### [Exercise objective]
Identify each line below that contains the word "preset", and copy every such line in full.

### [Available data]
-*-
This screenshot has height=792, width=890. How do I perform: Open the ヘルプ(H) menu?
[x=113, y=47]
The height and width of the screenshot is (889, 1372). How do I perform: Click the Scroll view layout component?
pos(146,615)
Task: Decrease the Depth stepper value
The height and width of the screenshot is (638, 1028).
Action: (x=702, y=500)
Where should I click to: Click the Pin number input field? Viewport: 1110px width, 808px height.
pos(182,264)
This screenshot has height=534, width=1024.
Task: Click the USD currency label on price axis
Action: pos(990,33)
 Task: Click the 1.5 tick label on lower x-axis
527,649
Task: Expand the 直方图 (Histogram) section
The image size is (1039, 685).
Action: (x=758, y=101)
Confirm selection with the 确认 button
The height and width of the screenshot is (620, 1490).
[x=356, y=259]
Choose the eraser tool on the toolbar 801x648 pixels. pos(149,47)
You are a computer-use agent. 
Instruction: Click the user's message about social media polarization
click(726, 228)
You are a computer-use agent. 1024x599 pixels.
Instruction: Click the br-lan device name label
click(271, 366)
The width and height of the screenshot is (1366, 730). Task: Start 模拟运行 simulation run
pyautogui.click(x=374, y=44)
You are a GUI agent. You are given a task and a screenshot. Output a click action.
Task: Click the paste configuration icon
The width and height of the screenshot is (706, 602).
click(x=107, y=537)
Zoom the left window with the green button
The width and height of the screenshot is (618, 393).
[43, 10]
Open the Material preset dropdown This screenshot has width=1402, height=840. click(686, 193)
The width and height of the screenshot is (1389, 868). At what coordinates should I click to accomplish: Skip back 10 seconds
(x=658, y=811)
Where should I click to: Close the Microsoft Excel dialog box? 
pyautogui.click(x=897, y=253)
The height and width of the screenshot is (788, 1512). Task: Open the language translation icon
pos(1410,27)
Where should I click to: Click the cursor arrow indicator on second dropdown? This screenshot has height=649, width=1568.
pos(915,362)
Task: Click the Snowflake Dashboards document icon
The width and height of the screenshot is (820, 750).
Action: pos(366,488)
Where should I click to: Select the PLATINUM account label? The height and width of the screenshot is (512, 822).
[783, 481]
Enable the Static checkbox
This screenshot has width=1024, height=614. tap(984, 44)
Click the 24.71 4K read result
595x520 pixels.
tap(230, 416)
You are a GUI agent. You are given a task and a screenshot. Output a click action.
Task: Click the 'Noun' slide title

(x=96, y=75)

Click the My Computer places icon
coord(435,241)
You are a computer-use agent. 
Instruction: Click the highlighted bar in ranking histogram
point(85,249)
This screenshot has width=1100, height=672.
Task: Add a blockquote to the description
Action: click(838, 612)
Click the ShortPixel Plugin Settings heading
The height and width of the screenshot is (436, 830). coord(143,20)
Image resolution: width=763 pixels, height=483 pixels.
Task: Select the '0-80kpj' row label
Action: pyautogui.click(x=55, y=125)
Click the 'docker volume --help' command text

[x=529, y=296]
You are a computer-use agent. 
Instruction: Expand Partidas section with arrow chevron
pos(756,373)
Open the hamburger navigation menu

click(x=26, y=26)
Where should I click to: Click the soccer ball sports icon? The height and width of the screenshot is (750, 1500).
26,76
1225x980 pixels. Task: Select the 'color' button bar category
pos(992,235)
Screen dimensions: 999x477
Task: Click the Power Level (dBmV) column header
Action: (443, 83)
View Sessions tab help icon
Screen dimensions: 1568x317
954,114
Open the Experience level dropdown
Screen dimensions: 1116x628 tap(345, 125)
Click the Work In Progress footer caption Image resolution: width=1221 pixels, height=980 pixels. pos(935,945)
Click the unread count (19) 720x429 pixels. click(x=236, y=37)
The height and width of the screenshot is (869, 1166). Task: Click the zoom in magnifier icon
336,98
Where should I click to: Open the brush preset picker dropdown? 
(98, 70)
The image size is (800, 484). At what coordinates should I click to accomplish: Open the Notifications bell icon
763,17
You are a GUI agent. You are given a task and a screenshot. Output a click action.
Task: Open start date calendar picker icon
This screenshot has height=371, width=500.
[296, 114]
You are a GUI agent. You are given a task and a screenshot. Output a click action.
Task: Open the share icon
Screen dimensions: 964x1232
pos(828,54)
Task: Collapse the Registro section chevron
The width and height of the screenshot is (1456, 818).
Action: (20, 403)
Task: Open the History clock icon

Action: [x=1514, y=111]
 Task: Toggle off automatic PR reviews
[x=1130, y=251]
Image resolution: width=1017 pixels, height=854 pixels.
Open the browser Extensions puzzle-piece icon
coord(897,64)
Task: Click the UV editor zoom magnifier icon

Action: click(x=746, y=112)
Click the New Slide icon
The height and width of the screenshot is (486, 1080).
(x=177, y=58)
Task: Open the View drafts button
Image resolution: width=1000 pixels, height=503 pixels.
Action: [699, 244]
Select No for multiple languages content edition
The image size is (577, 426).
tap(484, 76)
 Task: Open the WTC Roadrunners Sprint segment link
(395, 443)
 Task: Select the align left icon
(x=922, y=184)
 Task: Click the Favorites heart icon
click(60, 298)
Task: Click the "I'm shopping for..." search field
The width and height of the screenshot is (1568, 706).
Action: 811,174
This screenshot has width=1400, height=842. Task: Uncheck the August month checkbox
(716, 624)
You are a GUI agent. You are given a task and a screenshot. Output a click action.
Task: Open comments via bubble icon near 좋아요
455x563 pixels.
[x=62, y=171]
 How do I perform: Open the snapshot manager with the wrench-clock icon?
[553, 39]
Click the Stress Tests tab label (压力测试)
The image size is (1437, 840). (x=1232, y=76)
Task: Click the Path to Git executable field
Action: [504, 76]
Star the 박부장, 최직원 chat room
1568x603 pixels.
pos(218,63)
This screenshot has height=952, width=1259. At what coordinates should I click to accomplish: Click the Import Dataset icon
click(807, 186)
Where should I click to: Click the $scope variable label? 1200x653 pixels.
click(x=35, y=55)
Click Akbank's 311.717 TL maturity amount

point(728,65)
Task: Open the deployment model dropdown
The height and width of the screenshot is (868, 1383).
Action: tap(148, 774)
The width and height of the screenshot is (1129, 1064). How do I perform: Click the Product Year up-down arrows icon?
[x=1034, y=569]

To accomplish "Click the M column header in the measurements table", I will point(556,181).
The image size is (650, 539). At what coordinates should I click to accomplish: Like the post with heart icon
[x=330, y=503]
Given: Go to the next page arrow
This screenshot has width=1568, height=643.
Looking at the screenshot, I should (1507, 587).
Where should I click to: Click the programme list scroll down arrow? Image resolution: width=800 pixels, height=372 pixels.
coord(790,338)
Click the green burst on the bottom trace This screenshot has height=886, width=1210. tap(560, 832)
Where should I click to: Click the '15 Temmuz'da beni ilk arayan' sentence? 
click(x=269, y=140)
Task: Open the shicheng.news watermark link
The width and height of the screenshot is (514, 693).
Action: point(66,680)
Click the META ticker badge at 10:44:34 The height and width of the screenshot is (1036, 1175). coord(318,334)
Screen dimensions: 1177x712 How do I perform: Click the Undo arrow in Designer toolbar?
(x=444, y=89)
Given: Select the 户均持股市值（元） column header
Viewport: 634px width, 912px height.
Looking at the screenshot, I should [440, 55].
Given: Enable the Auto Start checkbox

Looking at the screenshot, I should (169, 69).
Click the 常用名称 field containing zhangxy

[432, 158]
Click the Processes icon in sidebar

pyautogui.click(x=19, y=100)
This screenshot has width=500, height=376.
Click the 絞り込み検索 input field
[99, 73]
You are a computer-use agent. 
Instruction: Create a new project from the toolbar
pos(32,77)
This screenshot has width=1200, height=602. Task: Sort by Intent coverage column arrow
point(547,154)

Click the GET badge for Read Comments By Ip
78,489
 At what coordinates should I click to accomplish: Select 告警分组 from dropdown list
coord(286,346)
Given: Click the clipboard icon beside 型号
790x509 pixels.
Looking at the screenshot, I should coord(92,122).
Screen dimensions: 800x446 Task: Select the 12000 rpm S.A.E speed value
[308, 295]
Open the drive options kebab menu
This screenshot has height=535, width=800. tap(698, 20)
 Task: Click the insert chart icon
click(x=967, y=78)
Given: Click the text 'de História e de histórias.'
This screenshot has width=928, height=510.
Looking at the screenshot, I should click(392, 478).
-*-
### [Output]
Open the Material preset dropdown This screenshot has width=1402, height=840. click(686, 193)
Where should I click to: Open the brush preset picker dropdown? 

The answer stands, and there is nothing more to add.